== About this task ==
Print the data that follows exactly, leaving nothing out.

== Information given ==
***

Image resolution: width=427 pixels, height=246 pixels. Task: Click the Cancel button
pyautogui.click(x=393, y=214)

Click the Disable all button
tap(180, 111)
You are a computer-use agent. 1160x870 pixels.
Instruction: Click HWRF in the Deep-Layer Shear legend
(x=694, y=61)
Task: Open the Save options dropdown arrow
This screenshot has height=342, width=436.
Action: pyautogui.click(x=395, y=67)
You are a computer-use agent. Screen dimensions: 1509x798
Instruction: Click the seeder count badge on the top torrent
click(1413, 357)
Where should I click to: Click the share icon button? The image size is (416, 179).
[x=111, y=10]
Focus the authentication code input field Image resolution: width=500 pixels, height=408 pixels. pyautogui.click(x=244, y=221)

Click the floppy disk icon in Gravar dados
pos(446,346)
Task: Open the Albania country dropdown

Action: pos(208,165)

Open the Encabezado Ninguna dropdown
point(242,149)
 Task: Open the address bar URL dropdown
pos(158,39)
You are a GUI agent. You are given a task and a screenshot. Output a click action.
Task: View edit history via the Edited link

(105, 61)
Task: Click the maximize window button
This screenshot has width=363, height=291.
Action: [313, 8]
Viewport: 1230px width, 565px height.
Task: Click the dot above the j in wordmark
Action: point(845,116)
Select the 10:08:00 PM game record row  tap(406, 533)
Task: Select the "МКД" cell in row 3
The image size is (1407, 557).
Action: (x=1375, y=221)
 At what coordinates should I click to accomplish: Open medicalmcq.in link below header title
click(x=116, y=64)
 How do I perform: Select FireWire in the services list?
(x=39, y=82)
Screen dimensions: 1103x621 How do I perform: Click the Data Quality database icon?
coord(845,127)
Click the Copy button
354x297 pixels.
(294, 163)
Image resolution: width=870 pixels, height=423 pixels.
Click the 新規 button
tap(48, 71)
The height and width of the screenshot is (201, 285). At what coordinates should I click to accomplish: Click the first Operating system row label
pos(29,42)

***

== Result for this task ==
Image resolution: width=427 pixels, height=246 pixels. Task: Click the Cancel button
pyautogui.click(x=393, y=214)

Click the Disable all button
tap(180, 111)
You are a computer-use agent. 1160x870 pixels.
Instruction: Click HWRF in the Deep-Layer Shear legend
(x=694, y=61)
Task: Open the Save options dropdown arrow
This screenshot has height=342, width=436.
Action: pyautogui.click(x=395, y=67)
You are a computer-use agent. Screen dimensions: 1509x798
Instruction: Click the seeder count badge on the top torrent
click(1413, 357)
Where should I click to: Click the share icon button? The image size is (416, 179).
[x=111, y=10]
Focus the authentication code input field Image resolution: width=500 pixels, height=408 pixels. pyautogui.click(x=244, y=221)

Click the floppy disk icon in Gravar dados
pos(446,346)
Task: Open the Albania country dropdown

Action: pos(208,165)

Open the Encabezado Ninguna dropdown
point(242,149)
 Task: Open the address bar URL dropdown
pos(158,39)
You are a GUI agent. You are given a task and a screenshot. Output a click action.
Task: View edit history via the Edited link

(105, 61)
Task: Click the maximize window button
This screenshot has width=363, height=291.
Action: [313, 8]
Viewport: 1230px width, 565px height.
Task: Click the dot above the j in wordmark
Action: point(845,116)
Select the 10:08:00 PM game record row  tap(406, 533)
Task: Select the "МКД" cell in row 3
The image size is (1407, 557).
Action: (x=1375, y=221)
 At what coordinates should I click to accomplish: Open medicalmcq.in link below header title
click(x=116, y=64)
 How do I perform: Select FireWire in the services list?
(x=39, y=82)
Screen dimensions: 1103x621 How do I perform: Click the Data Quality database icon?
coord(845,127)
Click the Copy button
354x297 pixels.
(294, 163)
Image resolution: width=870 pixels, height=423 pixels.
Click the 新規 button
tap(48, 71)
The height and width of the screenshot is (201, 285). At what coordinates should I click to accomplish: Click the first Operating system row label
pos(29,42)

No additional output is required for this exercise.